WHAT IS EXPECTED:
Copy the entries below verbatim, from the line containing "You are a GUI" up to and including the line containing "[x=56, y=9]".

STORED RECORDS:
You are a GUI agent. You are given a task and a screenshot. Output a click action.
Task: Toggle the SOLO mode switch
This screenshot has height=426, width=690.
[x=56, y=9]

...

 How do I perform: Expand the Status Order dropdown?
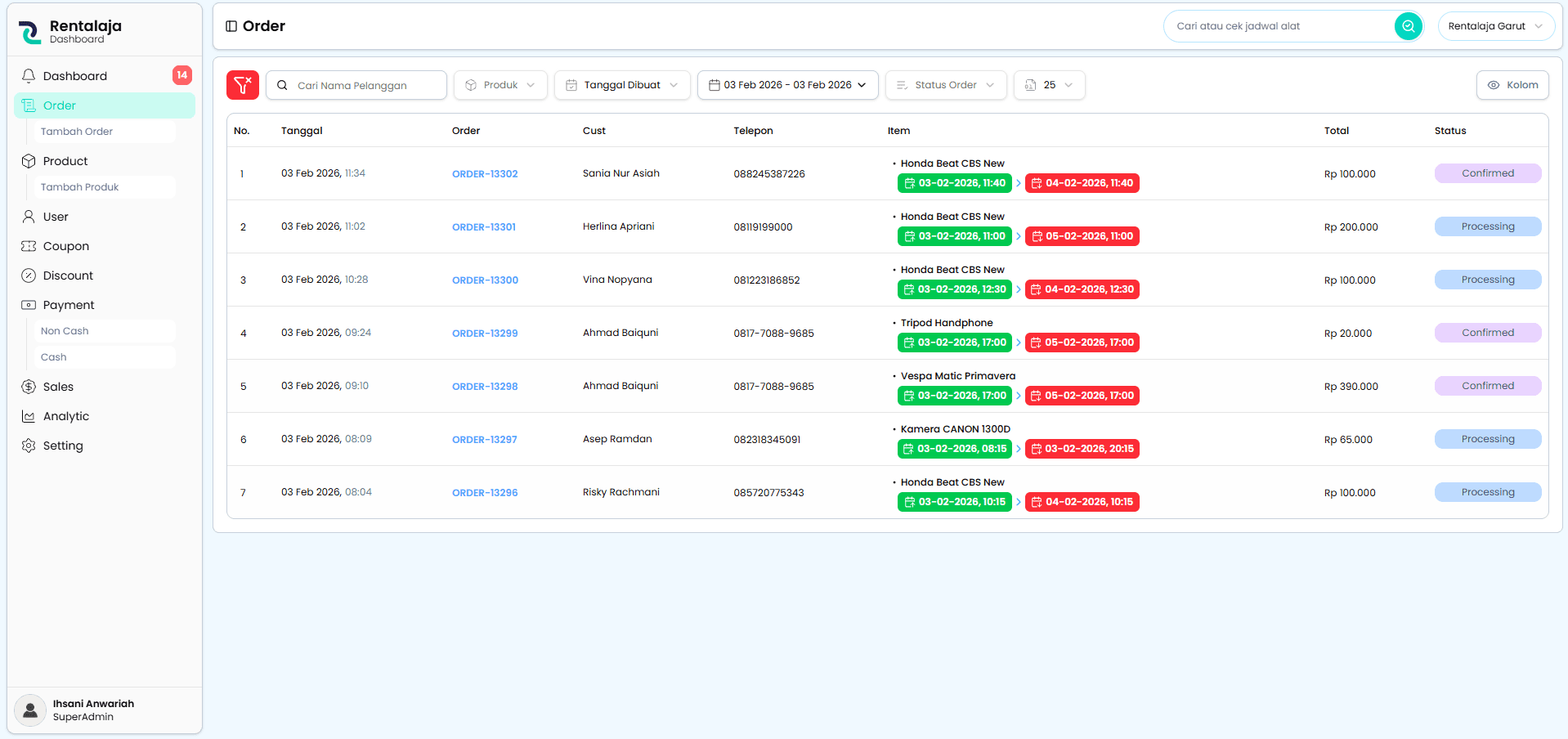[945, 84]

---

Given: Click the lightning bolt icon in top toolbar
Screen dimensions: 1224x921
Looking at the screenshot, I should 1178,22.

THE COMPLETED TASK:
You are a GUI agent. You are given a task and a screenshot. Output a click action.
Task: Toggle the SOLO mode switch
This screenshot has height=426, width=690.
[x=56, y=9]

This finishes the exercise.